* Added option to load word dictionaries on first use for faster lookup.
authorUrban Wallasch <urban.wallasch@freenet.de>
Tue, 29 Jun 2021 14:14:31 +0000 (16:14 +0200)
committerUrban Wallasch <urban.wallasch@freenet.de>
Tue, 29 Jun 2021 14:14:31 +0000 (16:14 +0200)
jiten-pai.py

index 3e74e79ce281a3de41e21620680db9cce2abbdd3..9e85a6c2ea35e9918bfd6e927e12b5db83884308 100755 (executable)
@@ -78,6 +78,7 @@ cfg = {
     'dicts': [
         ['edict2', '/usr/local/share/jiten-pai/edict2'],
     ],
+    'dict_load': True,
     'dict_idx': 0,
     'dict_all': False,
     'limit': 100,
@@ -142,6 +143,8 @@ def _load_cfg():
     try:
         with open(cfname, 'r') as cfgfile:
             cfg.update(json.load(cfgfile))
+            global _dict_lookup
+            _dict_lookup = _dict_lookup_load if cfg['dict_load'] else _dict_lookup_noload
             cfg['cfgfile'] = cfname
             return
     except Exception as e:
@@ -767,11 +770,15 @@ class prefDialog(QDialog):
         fonts_layout.addRow('Font Sample:', self.font_sample)
         # search options
         search_group = zQGroupBox('Search Options')
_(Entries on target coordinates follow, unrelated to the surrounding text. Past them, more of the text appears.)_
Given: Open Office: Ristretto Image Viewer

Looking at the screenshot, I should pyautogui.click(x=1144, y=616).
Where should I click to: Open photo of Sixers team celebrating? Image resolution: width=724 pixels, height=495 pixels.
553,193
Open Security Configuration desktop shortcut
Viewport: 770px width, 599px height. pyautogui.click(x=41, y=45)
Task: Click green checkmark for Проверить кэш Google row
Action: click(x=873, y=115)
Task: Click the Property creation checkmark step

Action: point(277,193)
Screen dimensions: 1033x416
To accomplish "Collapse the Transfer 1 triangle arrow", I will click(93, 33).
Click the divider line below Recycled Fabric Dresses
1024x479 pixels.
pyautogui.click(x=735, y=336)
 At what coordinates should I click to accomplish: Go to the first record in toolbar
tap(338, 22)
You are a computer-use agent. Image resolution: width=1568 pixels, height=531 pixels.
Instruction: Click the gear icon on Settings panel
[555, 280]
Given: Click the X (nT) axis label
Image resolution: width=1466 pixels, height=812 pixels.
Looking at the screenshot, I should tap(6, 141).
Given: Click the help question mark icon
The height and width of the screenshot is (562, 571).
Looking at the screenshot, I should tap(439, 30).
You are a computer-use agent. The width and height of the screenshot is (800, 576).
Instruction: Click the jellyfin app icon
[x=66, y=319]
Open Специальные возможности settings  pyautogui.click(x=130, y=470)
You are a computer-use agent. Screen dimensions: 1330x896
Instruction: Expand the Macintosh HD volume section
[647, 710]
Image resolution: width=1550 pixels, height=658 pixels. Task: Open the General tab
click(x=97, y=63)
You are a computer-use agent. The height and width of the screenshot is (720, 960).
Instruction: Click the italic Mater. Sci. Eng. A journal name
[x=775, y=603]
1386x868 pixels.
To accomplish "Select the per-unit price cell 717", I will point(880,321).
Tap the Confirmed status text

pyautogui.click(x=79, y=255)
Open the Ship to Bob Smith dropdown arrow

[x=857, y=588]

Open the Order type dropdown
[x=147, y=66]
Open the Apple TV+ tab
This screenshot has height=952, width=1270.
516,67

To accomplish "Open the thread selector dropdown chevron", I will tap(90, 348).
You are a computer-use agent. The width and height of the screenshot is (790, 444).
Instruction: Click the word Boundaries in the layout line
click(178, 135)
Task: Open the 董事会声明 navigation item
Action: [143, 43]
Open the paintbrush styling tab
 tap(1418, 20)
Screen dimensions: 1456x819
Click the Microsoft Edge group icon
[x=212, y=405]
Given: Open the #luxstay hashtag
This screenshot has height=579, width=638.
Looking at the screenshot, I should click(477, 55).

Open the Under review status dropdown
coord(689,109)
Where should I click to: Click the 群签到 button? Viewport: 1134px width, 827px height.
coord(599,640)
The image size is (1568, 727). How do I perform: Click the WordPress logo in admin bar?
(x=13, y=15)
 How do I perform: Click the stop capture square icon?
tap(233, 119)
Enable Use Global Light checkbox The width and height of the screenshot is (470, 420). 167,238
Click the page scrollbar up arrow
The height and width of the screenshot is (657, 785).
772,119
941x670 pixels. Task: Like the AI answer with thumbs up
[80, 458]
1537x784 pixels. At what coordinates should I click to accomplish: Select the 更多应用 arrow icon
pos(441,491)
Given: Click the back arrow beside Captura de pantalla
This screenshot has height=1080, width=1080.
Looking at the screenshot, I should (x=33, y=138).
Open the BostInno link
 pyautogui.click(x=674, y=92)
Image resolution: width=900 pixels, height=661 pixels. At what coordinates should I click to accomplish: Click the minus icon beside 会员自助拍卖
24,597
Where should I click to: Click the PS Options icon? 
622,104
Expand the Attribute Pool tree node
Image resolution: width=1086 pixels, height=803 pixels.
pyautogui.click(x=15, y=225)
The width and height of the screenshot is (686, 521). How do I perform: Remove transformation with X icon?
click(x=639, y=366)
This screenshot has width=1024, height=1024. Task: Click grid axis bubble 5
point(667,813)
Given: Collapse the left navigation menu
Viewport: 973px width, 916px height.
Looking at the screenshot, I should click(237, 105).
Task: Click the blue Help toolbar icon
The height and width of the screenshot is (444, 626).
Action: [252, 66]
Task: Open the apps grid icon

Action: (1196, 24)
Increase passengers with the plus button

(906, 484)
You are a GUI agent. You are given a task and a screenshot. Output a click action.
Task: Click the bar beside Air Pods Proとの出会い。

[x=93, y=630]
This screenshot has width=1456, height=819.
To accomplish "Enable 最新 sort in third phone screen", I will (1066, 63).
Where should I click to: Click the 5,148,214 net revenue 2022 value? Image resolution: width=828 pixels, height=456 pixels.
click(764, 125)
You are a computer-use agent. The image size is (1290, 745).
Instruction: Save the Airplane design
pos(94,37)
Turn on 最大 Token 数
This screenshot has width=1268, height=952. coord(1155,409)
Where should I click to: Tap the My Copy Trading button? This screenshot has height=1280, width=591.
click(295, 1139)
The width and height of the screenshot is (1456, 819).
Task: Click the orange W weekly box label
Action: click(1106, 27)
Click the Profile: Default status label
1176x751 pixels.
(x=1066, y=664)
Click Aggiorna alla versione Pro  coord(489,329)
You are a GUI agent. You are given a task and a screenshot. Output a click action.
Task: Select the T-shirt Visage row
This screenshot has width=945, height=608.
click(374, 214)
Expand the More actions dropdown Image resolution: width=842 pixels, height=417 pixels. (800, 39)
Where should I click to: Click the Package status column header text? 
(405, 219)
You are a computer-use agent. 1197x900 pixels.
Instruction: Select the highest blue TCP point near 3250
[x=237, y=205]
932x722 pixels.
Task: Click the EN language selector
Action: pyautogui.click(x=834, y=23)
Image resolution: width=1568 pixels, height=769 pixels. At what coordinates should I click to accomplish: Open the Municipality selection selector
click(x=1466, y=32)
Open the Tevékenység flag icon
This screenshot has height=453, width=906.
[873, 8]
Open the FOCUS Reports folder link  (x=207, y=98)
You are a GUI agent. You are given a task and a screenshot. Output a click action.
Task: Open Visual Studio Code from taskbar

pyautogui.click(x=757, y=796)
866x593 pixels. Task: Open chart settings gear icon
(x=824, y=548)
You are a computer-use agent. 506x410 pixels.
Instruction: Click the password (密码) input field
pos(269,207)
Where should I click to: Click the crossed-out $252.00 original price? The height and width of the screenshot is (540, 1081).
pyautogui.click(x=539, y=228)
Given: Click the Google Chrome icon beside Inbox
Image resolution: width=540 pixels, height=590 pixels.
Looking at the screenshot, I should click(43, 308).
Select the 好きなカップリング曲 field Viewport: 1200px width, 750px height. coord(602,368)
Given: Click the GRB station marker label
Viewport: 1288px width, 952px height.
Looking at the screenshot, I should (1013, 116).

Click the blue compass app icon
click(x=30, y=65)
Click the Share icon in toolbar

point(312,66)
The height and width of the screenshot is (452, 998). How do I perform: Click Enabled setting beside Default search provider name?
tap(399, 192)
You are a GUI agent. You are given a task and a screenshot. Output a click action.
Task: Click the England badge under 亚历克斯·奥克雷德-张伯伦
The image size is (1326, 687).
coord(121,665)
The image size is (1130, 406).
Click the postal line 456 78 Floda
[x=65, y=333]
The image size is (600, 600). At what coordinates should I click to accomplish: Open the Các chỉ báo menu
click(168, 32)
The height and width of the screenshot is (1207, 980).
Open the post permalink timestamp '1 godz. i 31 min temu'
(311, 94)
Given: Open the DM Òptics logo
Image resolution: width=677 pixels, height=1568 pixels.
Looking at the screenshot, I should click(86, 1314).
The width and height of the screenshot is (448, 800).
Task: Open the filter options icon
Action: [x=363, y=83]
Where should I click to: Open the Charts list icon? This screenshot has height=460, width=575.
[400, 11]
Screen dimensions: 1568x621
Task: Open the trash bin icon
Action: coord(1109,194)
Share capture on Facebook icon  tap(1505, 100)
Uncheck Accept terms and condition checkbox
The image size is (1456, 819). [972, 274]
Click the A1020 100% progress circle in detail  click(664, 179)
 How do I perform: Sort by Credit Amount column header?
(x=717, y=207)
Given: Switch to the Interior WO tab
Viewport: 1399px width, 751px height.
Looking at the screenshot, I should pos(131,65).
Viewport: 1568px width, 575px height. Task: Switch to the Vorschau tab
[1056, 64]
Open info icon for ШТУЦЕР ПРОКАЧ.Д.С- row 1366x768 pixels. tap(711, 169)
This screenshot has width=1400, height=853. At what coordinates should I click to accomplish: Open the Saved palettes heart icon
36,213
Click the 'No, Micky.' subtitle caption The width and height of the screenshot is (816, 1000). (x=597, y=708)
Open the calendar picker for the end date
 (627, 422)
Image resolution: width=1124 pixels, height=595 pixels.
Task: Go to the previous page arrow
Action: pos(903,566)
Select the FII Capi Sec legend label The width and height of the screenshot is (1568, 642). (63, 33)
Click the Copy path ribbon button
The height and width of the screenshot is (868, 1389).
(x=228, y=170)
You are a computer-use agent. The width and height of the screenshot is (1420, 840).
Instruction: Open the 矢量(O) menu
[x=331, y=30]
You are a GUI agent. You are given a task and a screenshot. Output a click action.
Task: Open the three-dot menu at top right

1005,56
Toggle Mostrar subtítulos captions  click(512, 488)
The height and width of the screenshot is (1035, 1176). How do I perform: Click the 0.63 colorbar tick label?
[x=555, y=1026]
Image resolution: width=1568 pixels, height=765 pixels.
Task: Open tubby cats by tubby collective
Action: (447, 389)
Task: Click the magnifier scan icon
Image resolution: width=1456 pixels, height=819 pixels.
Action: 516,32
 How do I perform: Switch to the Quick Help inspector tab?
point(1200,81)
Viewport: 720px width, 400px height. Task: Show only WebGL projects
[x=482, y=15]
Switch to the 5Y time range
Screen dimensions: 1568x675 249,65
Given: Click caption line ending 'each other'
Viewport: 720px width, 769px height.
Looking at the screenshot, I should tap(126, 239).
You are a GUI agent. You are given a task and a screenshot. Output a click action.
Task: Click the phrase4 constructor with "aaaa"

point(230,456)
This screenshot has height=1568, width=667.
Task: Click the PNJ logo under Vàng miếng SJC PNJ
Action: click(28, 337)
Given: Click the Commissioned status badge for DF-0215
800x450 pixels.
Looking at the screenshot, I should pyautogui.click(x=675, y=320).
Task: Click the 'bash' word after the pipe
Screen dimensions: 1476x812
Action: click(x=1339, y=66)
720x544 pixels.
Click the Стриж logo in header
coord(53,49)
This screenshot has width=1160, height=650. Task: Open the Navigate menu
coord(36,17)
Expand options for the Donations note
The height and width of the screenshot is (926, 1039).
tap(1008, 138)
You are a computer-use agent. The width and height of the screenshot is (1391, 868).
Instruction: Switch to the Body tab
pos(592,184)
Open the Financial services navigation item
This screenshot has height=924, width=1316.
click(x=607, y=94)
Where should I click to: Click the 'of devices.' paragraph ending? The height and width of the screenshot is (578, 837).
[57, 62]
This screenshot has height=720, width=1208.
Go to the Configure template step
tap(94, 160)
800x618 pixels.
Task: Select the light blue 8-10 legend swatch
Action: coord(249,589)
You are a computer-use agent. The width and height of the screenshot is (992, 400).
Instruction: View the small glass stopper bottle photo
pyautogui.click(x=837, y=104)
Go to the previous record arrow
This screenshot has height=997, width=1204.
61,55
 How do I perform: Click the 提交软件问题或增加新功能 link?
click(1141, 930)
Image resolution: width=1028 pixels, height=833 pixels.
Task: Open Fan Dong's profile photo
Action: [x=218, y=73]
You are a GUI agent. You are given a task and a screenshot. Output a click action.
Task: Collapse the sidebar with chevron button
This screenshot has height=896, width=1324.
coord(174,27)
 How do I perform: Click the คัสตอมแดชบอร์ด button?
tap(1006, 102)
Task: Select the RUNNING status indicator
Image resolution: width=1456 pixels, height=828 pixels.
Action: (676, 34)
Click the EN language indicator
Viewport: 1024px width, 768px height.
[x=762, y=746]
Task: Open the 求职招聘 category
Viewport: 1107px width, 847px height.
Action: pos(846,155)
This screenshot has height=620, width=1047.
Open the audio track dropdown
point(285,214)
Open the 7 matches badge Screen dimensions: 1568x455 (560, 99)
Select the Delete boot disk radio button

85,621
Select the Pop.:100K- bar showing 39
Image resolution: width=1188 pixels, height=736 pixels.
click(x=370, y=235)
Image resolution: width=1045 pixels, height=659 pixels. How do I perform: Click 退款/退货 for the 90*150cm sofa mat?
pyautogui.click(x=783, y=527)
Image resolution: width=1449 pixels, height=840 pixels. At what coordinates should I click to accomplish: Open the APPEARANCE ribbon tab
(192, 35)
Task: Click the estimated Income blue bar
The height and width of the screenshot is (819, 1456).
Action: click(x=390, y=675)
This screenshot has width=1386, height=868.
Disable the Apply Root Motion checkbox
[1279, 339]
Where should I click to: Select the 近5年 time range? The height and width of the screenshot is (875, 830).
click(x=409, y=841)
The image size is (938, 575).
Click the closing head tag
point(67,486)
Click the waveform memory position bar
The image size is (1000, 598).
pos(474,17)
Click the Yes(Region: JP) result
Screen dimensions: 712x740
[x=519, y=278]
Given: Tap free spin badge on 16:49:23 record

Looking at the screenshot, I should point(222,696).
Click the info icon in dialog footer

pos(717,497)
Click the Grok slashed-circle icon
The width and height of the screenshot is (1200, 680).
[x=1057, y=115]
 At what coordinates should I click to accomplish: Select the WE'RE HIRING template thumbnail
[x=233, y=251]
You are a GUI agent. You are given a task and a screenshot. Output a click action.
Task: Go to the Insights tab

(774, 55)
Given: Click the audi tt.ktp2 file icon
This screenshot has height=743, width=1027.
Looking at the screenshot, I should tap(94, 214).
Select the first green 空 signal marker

+        self.dict_load = QCheckBox('&Load Dictionary on first use')
+        self.dict_load.setToolTip('Trade increased memory usage for faster dictionary lookup.')
+        self.dict_load.setChecked(cfg['dict_load'])
         self.search_deinflect = QCheckBox('&Verb Deinflection')
         self.search_deinflect.setToolTip('Enable search heuristic for possibly inflected verbs or adjectives.')
         self.search_deinflect.setChecked(cfg['deinflect'])
         self.search_deinflect.setEnabled(_vconj_loaded)
         search_layout = zQVBoxLayout(search_group)
+        search_layout.addWidget(self.dict_load)
         search_layout.addWidget(self.search_deinflect)
         search_layout.addSpacing(10)
         # kanjidic options
@@ -916,6 +923,14 @@ class prefDialog(QDialog):
         self.update_font_sample()
         cfg['deinflect'] = self.search_deinflect.isChecked()
         cfg['kanjidic'] = self.kdic_button.text()
+        cfg['dict_load'] = self.dict_load.isChecked()
+        global _dict_lookup
+        if cfg['dict_load']:
+            _dict_lookup = _dict_lookup_load
+        else:
+            global _dict
+            _dict = {}
+            _dict_lookup = _dict_lookup_noload
         d = []
         it = QTreeWidgetItemIterator(self.dict_list)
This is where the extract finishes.